Sarà per tutte queste anomalie che a lungo la sezione rimase una specie di isola nel partito romano. Tanto rispetto, tanta ammirazione ma mai nessuno di Ponte Milvio negli organismi dirigenti. Ci volle Petroselli per cambiare le cose.
Di quegli anni tra Sessanta e Settanta ricordo le mille manifestazioni per il Vietnam, quelle per la Grecia dopo il golpe dei colonnelli, quelle per il Cile di Allende soffocato da Pinochet. Passammo giornate febbrili nel settembre del 1973 tra picchetti, la mattina presto, davanti alle scuole e alle fabbriche fino a una notte intera passata a serigrafare un manifesto artistico (che portammo alla manifestazione all’Adriano dove ascoltammo per la prima volta gli Inti-Illimani tra pianti e speranze – vane – che qualcosa potesse ancora spezzare il golpe cileno.

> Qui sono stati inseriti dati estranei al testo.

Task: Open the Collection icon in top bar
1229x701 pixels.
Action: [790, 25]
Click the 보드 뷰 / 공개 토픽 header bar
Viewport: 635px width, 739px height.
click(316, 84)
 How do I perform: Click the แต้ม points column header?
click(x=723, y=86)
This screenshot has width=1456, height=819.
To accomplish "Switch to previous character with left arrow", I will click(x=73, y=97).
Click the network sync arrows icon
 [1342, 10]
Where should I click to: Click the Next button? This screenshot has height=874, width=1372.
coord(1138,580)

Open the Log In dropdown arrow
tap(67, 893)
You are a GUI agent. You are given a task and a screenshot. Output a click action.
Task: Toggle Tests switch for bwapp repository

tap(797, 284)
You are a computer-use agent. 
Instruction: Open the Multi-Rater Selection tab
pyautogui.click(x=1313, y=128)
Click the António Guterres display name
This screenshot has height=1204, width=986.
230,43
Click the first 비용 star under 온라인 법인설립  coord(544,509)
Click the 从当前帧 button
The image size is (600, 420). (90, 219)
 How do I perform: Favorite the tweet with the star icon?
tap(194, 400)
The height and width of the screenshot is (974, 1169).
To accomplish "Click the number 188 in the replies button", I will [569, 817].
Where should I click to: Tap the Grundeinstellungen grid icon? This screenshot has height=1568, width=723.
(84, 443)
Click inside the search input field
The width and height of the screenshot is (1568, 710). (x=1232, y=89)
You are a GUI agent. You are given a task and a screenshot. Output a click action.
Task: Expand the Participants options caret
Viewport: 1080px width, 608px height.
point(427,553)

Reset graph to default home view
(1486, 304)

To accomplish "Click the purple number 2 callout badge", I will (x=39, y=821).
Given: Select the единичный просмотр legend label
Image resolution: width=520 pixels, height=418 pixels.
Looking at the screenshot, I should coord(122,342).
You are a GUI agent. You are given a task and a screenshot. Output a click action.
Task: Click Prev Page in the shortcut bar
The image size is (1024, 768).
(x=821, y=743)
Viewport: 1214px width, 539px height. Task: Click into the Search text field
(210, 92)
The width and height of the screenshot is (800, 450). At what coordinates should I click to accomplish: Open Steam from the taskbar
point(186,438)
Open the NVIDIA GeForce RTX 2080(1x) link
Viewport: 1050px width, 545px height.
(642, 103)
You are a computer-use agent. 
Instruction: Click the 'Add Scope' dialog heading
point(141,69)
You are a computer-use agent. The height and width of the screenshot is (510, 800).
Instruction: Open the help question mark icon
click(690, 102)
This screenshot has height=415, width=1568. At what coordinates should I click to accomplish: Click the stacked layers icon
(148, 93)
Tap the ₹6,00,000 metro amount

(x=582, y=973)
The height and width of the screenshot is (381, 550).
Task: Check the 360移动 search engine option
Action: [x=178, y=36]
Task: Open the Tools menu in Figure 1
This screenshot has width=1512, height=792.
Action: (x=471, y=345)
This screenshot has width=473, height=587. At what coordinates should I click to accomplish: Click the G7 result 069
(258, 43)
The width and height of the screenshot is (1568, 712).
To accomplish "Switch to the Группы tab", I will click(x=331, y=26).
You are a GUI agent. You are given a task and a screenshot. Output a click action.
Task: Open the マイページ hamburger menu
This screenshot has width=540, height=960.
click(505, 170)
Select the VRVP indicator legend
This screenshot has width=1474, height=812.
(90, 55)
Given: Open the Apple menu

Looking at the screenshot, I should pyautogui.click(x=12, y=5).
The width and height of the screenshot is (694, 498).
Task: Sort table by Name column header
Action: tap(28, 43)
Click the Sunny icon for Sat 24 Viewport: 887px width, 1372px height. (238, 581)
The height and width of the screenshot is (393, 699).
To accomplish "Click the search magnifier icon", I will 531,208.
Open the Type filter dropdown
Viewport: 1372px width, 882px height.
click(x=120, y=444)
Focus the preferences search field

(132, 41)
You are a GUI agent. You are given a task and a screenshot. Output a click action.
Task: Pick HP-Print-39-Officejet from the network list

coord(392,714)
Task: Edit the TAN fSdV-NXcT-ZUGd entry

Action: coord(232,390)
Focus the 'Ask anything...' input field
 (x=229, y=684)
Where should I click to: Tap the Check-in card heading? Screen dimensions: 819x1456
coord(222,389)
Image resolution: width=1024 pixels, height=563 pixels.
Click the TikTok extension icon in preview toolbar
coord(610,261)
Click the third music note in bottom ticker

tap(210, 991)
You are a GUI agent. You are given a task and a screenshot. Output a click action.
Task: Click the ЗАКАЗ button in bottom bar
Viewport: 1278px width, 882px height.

Andava tutto bene? No, non sempre. E se ricordo ancora con affetto Peppe Loi (il fratelle di Nanni che condivideva con lui quell’aspetto alla Jaques Tati) che finanziò di tasca sua una biblioteca dentro l’ultima stanza della sezione e ci stimolò a studiare e a formare i ragazzi che arrivavano, mi rimprovero il fatto che nella nostra furia da ragazzi capivamo poco ciò che si agitava tra quelli più giovani e più timidi. Così finimmo per radiare dalla Fgci una giovanissima e gentilissima ragazza, Margherita, perché ci aveva confessato di essersi fumata uno spinello. Sarebbe passato poco tempo e la droga, non gli spinelli, sarebbe diventata un problema drammatico anche nella nostra generazione, anche tra i compagni con cui avevamo condiviso la militanza.